Federal Court OKs Amazon's System of Suggesting Alternative Products
concealment writes "Many of us have had the experience of going to Amazon to buy one thing but checking out with a huge shopping cart of items that we didn't initially seek—or even know were available. Amazon's merchandising often benefits Amazon's customers, but trademark owners who lose sales to their competition due to it aren't as thrilled. Fortunately for Amazon, a California federal court recently upheld Amazon's merchandising practices in its internal search results."
Seriously, cry some more.
Or you could actually put effort into selling a better product for competitive pricing and stop bitching that people don't choose you when they get a view of better alternatives.
For large sets, this will be our guide even unto death, for the LORD will work for each type of data it is applied to...
Go to a store and you'll generally see competing products next to each other and that's okay. But try to do something similar on-line? Horror! Unfair! Must file lawsuit! It's become our culture but the practice of suing for anything and everything has become utterly ridiculous in the last decade or so.
"But we decide which is right, and which is an illusion"
Stores have been doing this for years. Go in looking for one thing and other brands or items are placed prominently to catch your eye. If you want a better shelf location, you pay the retailer for it.

#### Given information:
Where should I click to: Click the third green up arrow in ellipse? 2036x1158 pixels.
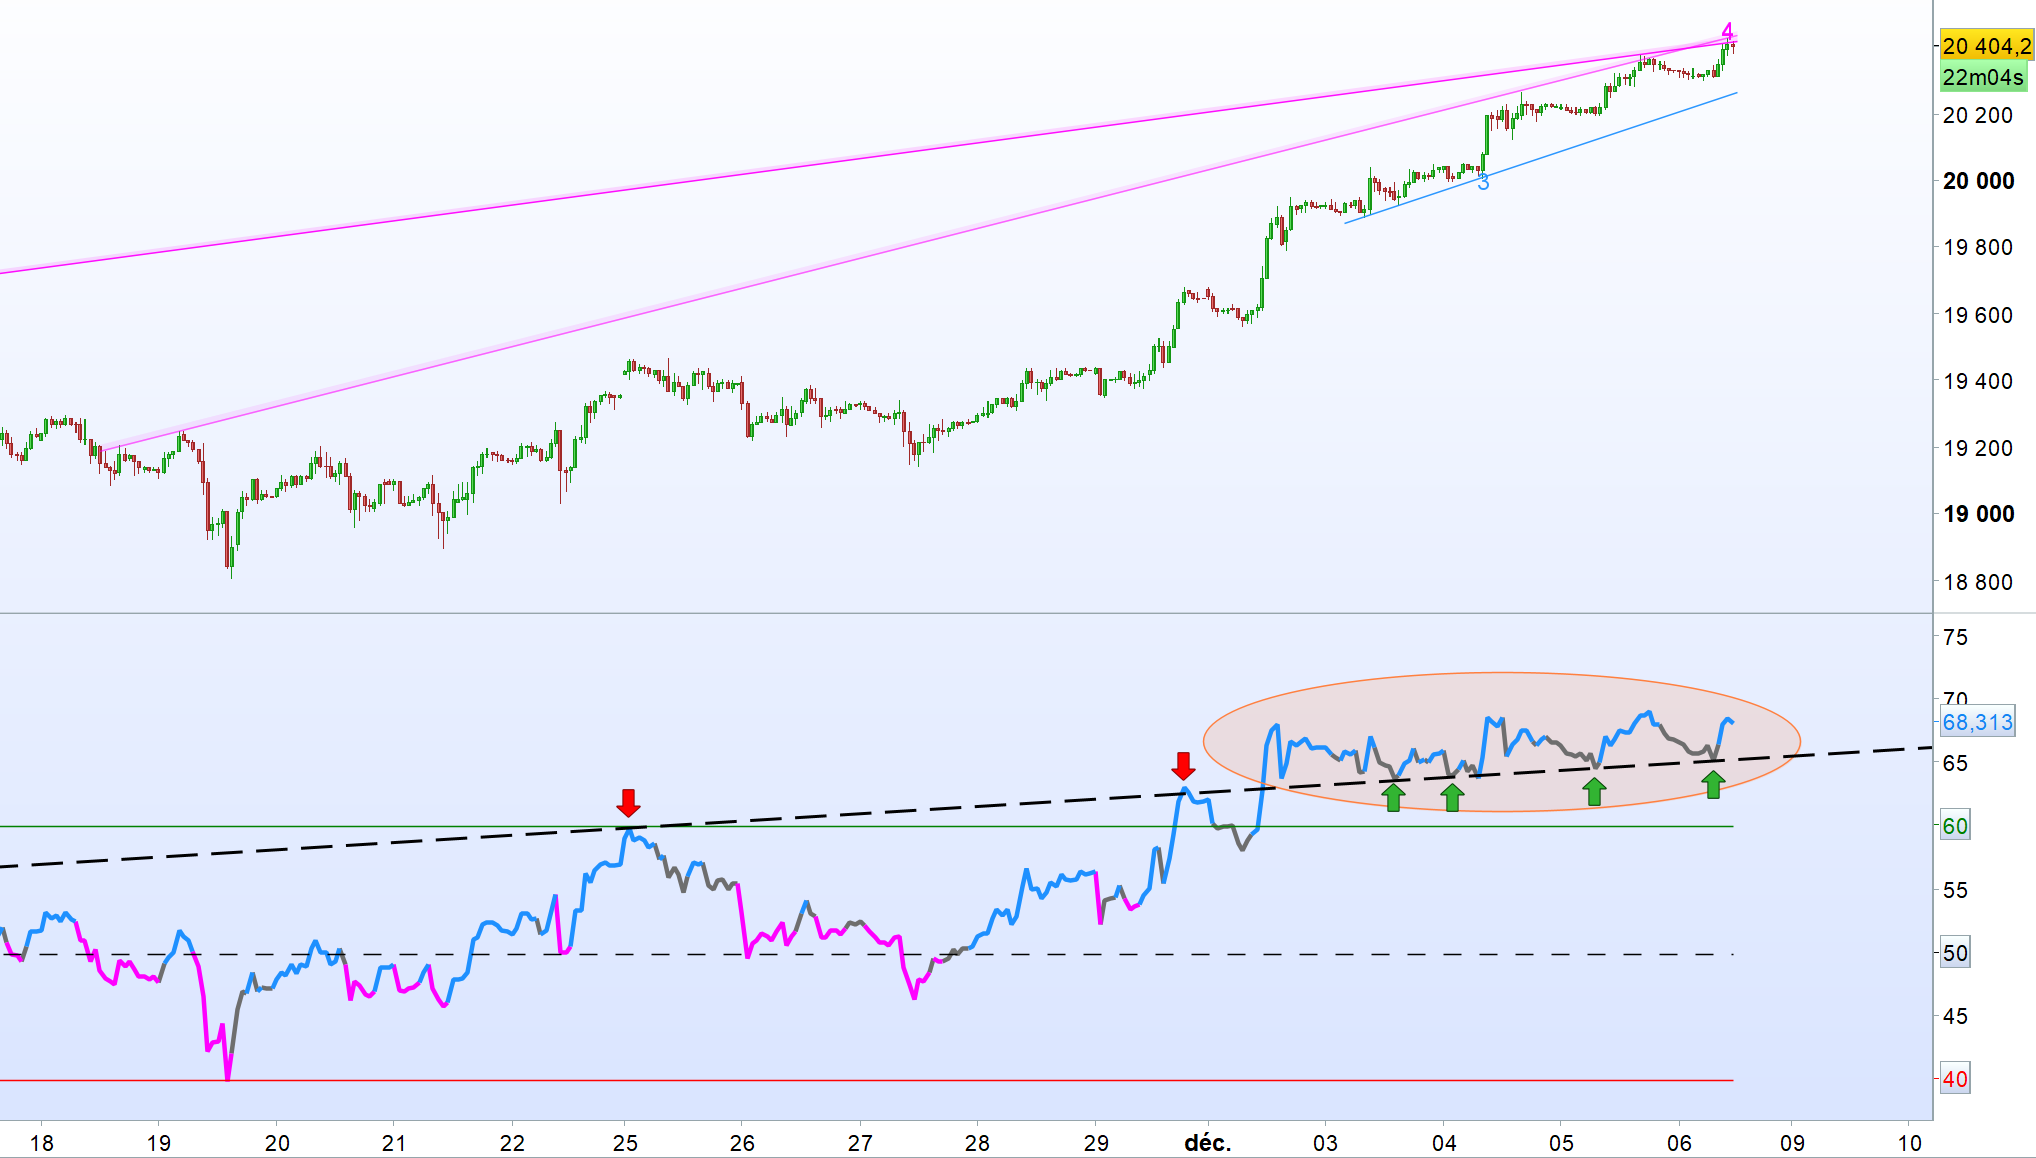point(1594,792)
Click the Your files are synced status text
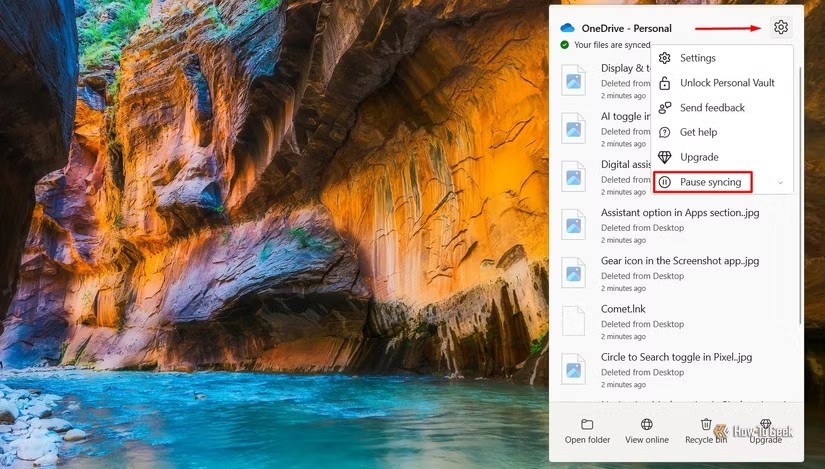 click(612, 45)
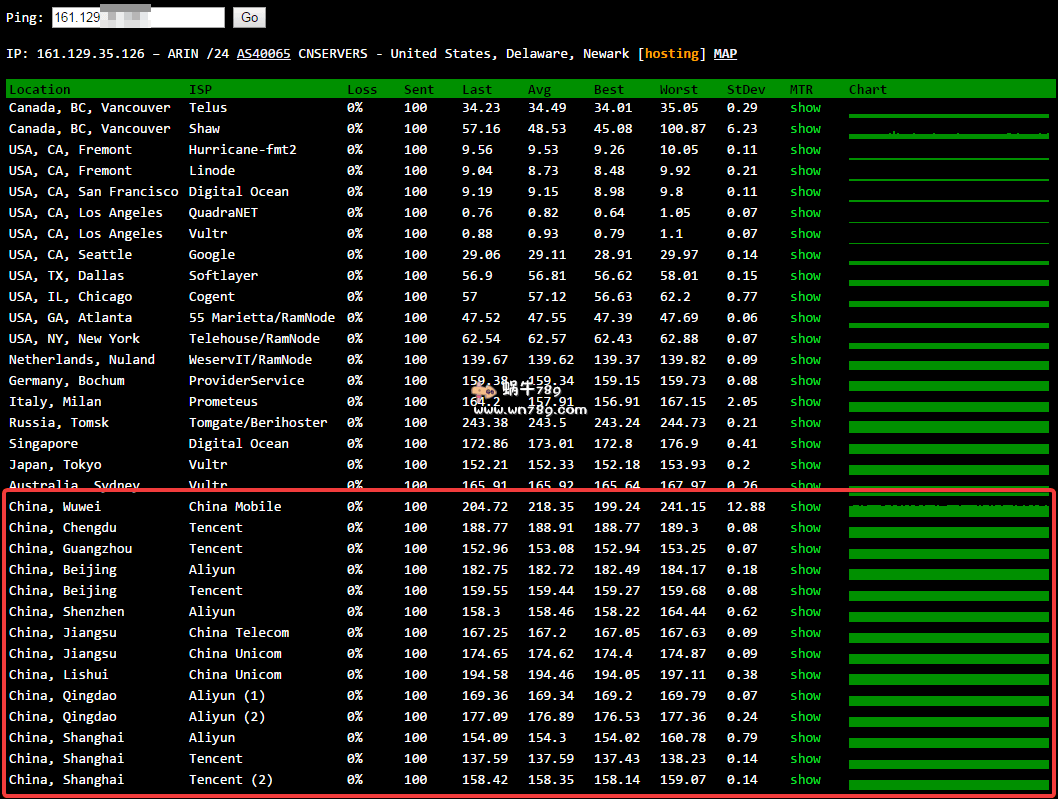This screenshot has width=1058, height=799.
Task: Show MTR for Chicago Cogent row
Action: click(x=805, y=297)
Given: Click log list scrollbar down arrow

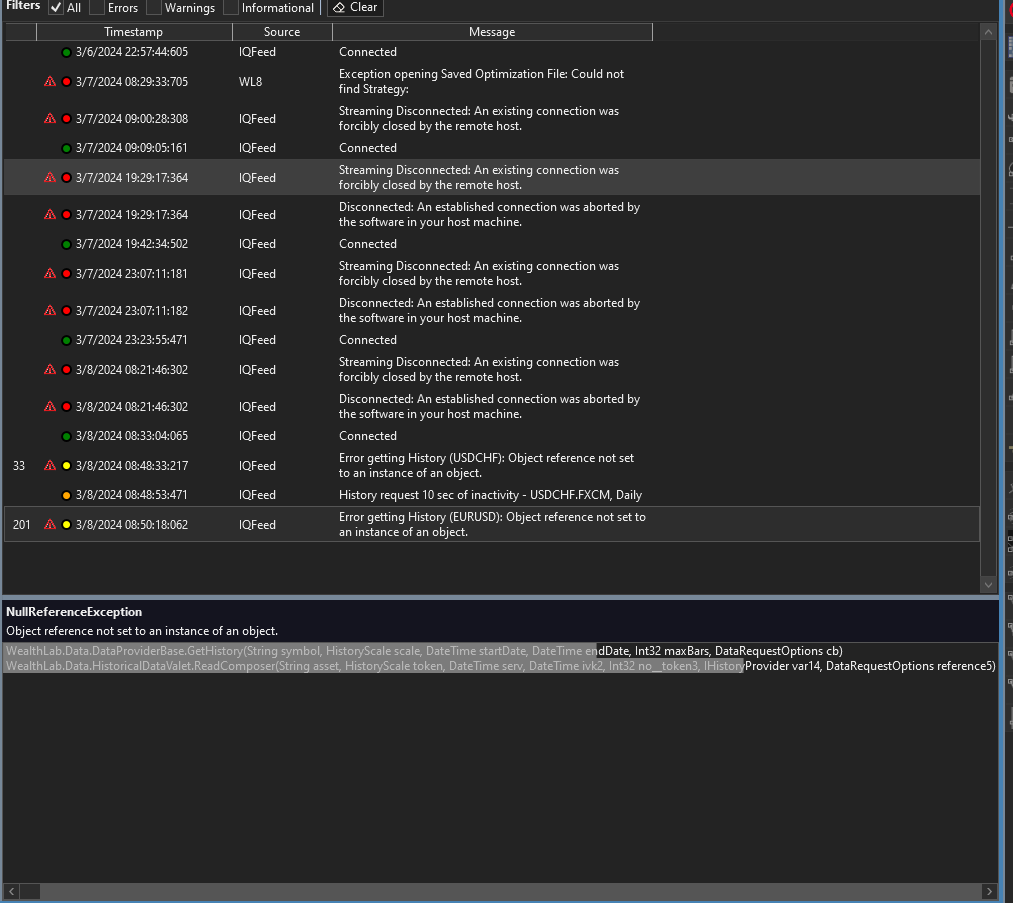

#### What to work on:
Return, word for word, the passage of the Amazon product-suggestion page above that runs from "Or you could" up to and including "is applied to...".

#### Task response:
Or you could actually put effort into selling a better product for competitive pricing and stop bitching that people don't choose you when they get a view of better alternatives.
For large sets, this will be our guide even unto death, for the LORD will work for each type of data it is applied to...